Is this like an anti-establishment thing or something?
Britain is an old-fashioned, weird place. Every November, we burn a wooden effigy of a dude who tried to burn down Parliament hundreds of years ago. We turned people we like into knights. However, the most ridiculous thing that we have is our laws. If you wear a suit of armor in Parliament, they're legally allowed to cut your head off. Ha-ha, this is ridiculous. That's not the only dumb British law; we've got tons of them. And I don't even know if anyone takes these things seriously. So today I'm going to test that and try and break as many ancient British laws as possible in one day in front of policemen and hope that I don't get arrested.
Breaking Stupid Ancient Laws
Do you think that this is a suspicious fish?
You know there is a law where it's illegal to handle a salmon suspiciously.
Handling salmon in suspicious circumstances
I've got the salmon. Now I have to act suspiciously with it. He's checking if his car's locked. That's how f**king creepy I look.
What've you got a fish for?
Does it look suspicious to you?
It doesn't look suspicious, but it does look interesting.
It's not suspicious. Well, I'll try harder to be more suspicious.
The f**k is that?!
Ladies and gentlemen, would you like to see a man walking past with a fish?
Do you know if there's a library nearby, do you?
Library & Offences Act, 1898
Gambling in a library
Apparently, it's illegal to gamble in a library. So me, stinking of salmon, am going to go try and make someone bet with me in this library and break that law.
Excuse me, do either of you gamble? Yes, gamble, like blackjack. We don't have to play for money if you don't want to—I've got a sashimi-quality fish.
Excuse me, I've got great game of blackjack. Sorry if I smell.
How come you're doing this?
I'm tryna break as many ancient laws as I can in a day. You going again? Oof, bust. 10p for me.
I've gambled in a library.
I'm gonna walk right into that building there in a suit of armor—something that apparently you're supposed to get your head cut off for.
Parliament Act, 1313
Statute forbidding bearing of armour
A public gallery?
Um... Not sure if the armor—
You haven't got a real sword, have you?
No, no. It's plastic.
Sorry, it's just this has never happened. Have a look at the sign. Make sure you don't have any of these.
I definitely don't have any of those.
Why are you dressed as a knight?
I've just been filming around the corner doing my—we're doing the kids' TV thing.
I just went into Parliament, wearing a suit of armor, and I still have a head. All right. Next one.
Buckingham Palace (The Queen's House)
You can't shake out a dirty rug in public.
Met Police Act, 1839
Shaking a rug in public after 8 a.m.
And also can't wear an outrageous double ruff...

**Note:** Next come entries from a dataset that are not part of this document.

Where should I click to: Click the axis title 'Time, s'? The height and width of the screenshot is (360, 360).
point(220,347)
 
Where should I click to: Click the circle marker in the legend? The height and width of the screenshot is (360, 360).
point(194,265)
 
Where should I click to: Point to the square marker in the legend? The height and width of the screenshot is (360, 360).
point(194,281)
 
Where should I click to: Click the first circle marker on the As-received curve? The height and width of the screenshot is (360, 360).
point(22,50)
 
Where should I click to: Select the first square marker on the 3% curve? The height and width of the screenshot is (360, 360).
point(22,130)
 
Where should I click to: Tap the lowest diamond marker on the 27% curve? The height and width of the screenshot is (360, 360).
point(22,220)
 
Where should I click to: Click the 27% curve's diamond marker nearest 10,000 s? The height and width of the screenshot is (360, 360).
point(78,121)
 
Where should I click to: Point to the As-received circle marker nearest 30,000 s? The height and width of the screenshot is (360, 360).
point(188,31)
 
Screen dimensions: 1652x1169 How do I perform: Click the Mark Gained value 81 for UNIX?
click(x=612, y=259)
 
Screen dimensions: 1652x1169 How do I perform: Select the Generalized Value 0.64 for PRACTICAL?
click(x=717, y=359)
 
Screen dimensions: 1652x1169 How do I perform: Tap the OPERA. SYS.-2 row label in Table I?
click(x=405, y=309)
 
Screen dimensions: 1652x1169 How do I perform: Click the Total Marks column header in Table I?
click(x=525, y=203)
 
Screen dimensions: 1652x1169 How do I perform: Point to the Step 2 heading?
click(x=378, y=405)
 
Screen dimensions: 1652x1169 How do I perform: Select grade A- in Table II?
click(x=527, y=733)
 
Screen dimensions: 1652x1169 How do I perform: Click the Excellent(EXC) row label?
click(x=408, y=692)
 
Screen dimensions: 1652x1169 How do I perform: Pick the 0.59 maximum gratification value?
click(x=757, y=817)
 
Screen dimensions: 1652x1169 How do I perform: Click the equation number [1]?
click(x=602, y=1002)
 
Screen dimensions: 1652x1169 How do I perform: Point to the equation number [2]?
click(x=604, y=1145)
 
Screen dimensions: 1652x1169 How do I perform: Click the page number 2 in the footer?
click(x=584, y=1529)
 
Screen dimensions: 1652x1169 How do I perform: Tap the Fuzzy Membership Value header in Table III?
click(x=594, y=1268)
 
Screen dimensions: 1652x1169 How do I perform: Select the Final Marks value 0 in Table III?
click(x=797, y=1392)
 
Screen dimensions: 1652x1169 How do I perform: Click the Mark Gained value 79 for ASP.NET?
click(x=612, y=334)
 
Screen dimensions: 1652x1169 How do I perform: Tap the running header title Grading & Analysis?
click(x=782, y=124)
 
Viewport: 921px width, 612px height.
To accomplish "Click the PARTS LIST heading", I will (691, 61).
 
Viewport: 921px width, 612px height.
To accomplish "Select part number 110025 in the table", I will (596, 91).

Wearing an outrageous double ruff
...or be sockless within a hundred yards of the Queen.
Being sockless within 100 yards of the Queen
Just shaking the rug.
Wearing a double ruff, being sockless...
Is it like an anti-establishment thing or something? Are you filming now?
There's a law against singing a lewd ballad in public.
Met Police Act, 1839
Singing obscene ballads in public
I'm pretty sure Tony Blair lives around here. I'll try and do a bit of improv.
我很確定 Tony Blair（註）住這附近。我要來做個即興表演。
Just gonna sing a song—I've written a little song, if that's okay?
If you do it on the other side of the road, yeah.
How are you today?
Tony, boy, Tony, please come out and play
You look like a marshmallow
Our eyes meet over the piano
Oh, I'd love to nestle my head on your
Tony, boy, Tony
Come out and play
Well, I sang about hooking up with Tony Blair to his window. I guess that's lewd—that's another law broken, another off the list. So stupid.
好了，我剛剛對著 Tony Blair 的窗戶唱了一首跟他調情的歌。我覺得那應該算低俗了吧－－反正又違反了一條法律囉，又劃掉一項。太蠢了。
I've never been to Downing Street before.
10 Downing Street: residence of the prime minister.
唐寧街 10 號：首相住所。
Town and Police Clauses Act, 1847
Knocking on a door and running away
VICE does not condone breaking the law unless it's a stupid law.
註一：Tony Blair 為英國前任首相。